Continuing on Haneviim, we paused by the home of William Holman Hunt, a British avant-garde artist who decided that to paint religious scenes of Israel, he needed to actually be here. Opposite his grand mansion was a small house that was briefly occupied by the famous Israeli poet Rachel, although she would have been there too late to meet her wealthy neighbour.
Our next stop was at the delightful Beit Ticho, home to one of Jerusalem’s first cafes (I can testify to the quality of their desserts!). We heard about the former inhabitants of the house, particularly the famous antiques forger Herman Shapira, and then the world-renowned optometrist Dr Ticho and his artistic wife Anna. The building is now owned by the Israel Museum and it is possible to enter for free and enjoy a small exhibition of Anna’s work together with a changing exhibition upstairs. And perhaps have a dessert on the way out…
Next to Beit Ticho is Beit HaRav, the former home Rav Kook, considered to be the founder of religious Zionism. Here was also his yeshiva, the Mercaz HaRav; there is now a small museum instead although sadly we did not have time to take a look – I’ll have to make a return visit.
We concluded our day in the area called the Russian Compound. The Russians were the major investors in Jerusalem of all the major powers during this period, partly because they had the majority of the pilgrims – around 20 000 a year! The Russian Compound was constructed to meet their needs offering hostels for men and women and a grand church. A later, grandiose building known as Sergei’s Courtyard was constructed to host important aristocrats; it has recently been returned to the Russian government and is undergoing refurbishment.
With the communist revolution the pilgrimages from Russia reduced significantly as did the funds flowing to the Orthodox Church institutions in Israel. Much of the land was sold off and the Russian compound was taken over eventually by the British and used as their governmental headquarters in Jerusalem. When Israel was later established, they bought the land from Russia (in oranges – money was short at the time!) and established there various local governmental organisations – the Jerusalem municipality is still in the area – as well as the Supreme Court before it moved to its current location.

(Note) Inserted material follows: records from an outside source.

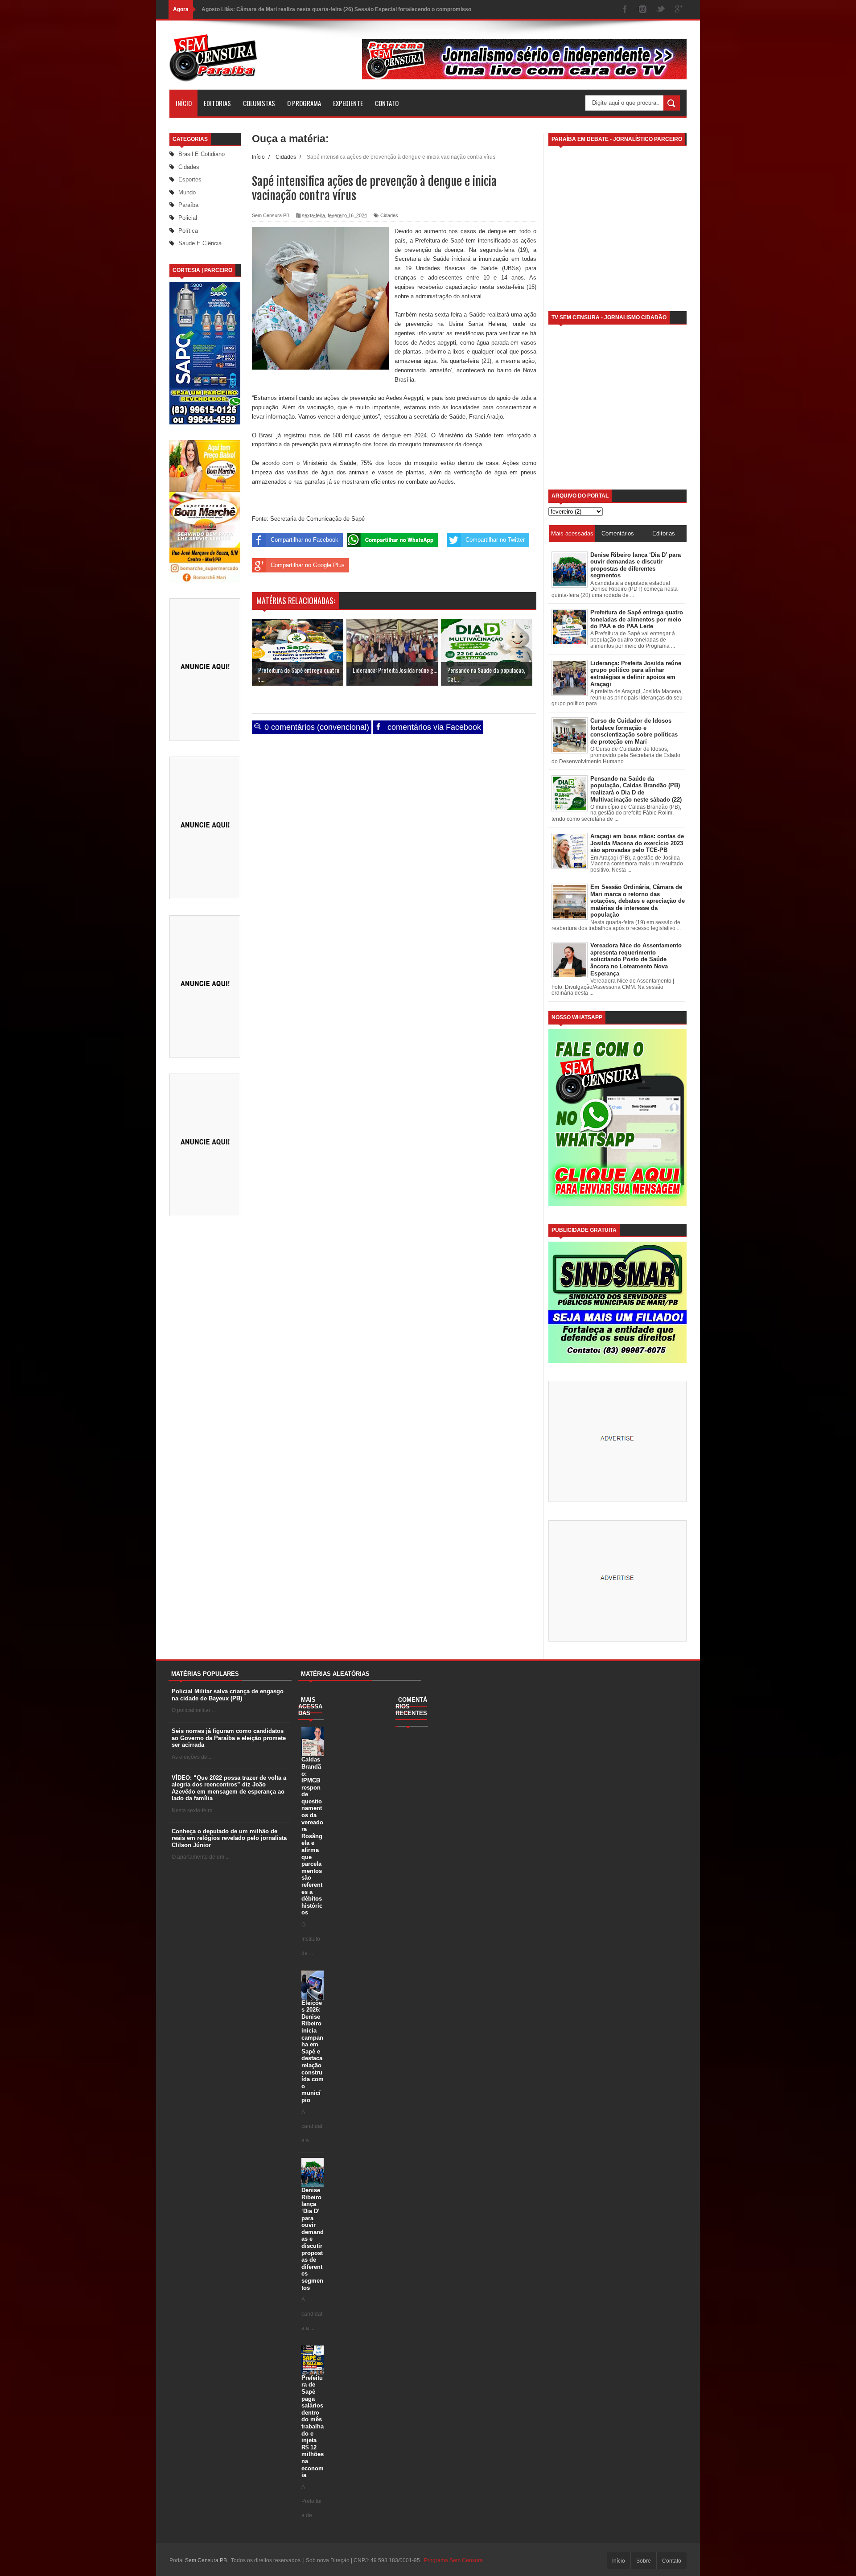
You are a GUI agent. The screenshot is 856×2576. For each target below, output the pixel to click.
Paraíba (188, 205)
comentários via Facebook (433, 727)
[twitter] (661, 9)
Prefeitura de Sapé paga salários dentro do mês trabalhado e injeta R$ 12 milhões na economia (312, 2426)
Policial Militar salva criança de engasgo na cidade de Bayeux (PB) (228, 1695)
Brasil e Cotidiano (201, 154)
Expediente (348, 103)
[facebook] (625, 9)
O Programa (304, 103)
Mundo (187, 192)
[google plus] (678, 9)
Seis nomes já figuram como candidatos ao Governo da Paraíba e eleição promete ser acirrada (229, 1738)
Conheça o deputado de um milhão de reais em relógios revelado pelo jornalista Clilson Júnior (229, 1838)
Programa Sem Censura (453, 2560)
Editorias (217, 103)
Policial (187, 217)
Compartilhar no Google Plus (308, 565)
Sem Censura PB (206, 2560)
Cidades (188, 167)
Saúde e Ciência (200, 243)
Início (184, 103)
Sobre (643, 2561)
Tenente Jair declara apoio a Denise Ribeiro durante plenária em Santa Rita (296, 9)
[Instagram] (643, 9)
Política (188, 230)
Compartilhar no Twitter (495, 539)
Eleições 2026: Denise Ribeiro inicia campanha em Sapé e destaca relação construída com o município (312, 2051)
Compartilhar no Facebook (304, 539)
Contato (387, 103)
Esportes (190, 179)
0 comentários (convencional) (315, 727)
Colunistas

Situated inside the Russian Compound is the Museum of the Underground Prisoners. The British converted one of the hostels into a prison – it is possible to visit the site where they have attempted to reconstruct prison life so that it is possible to understand the conditions at the time. Perhaps of most interest is the dramatic story of Meir Feinstein and Moshe Barazani – these two men were sentenced to death by the British; in a final act of defiance they committed suicide. The story is a remarkable one, to the extent that the former Israeli Prime Minister Menachem Begin requested to be buried next to them on the Mount of Olives, forfeiting his right to be interred at Mt Herzl.